- _WHAT YOU WILL DO_
In the listing below, start your output at the line with "You are a GUI" and end it after the line with "The image size is (379, 253).", copying every line exactly.

══ SOURCE DATA

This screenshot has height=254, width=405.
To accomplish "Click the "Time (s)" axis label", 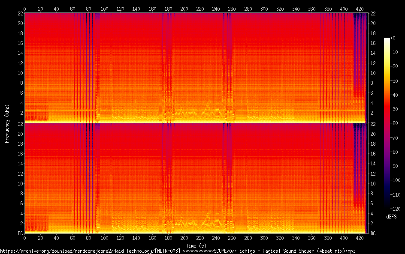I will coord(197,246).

════
══ SOURCE DATA

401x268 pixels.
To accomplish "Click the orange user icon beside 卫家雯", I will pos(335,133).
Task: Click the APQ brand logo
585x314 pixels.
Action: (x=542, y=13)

════
══ SOURCE DATA

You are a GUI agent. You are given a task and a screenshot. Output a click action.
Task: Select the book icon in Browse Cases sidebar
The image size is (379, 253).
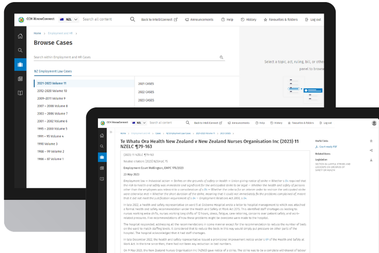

════

- _THE ANSWER_
You are a GUI agent. You are given a task and a screenshot. Output a click action.
Task: Select the book icon in Browse Cases sidebar
The image size is (379, 253).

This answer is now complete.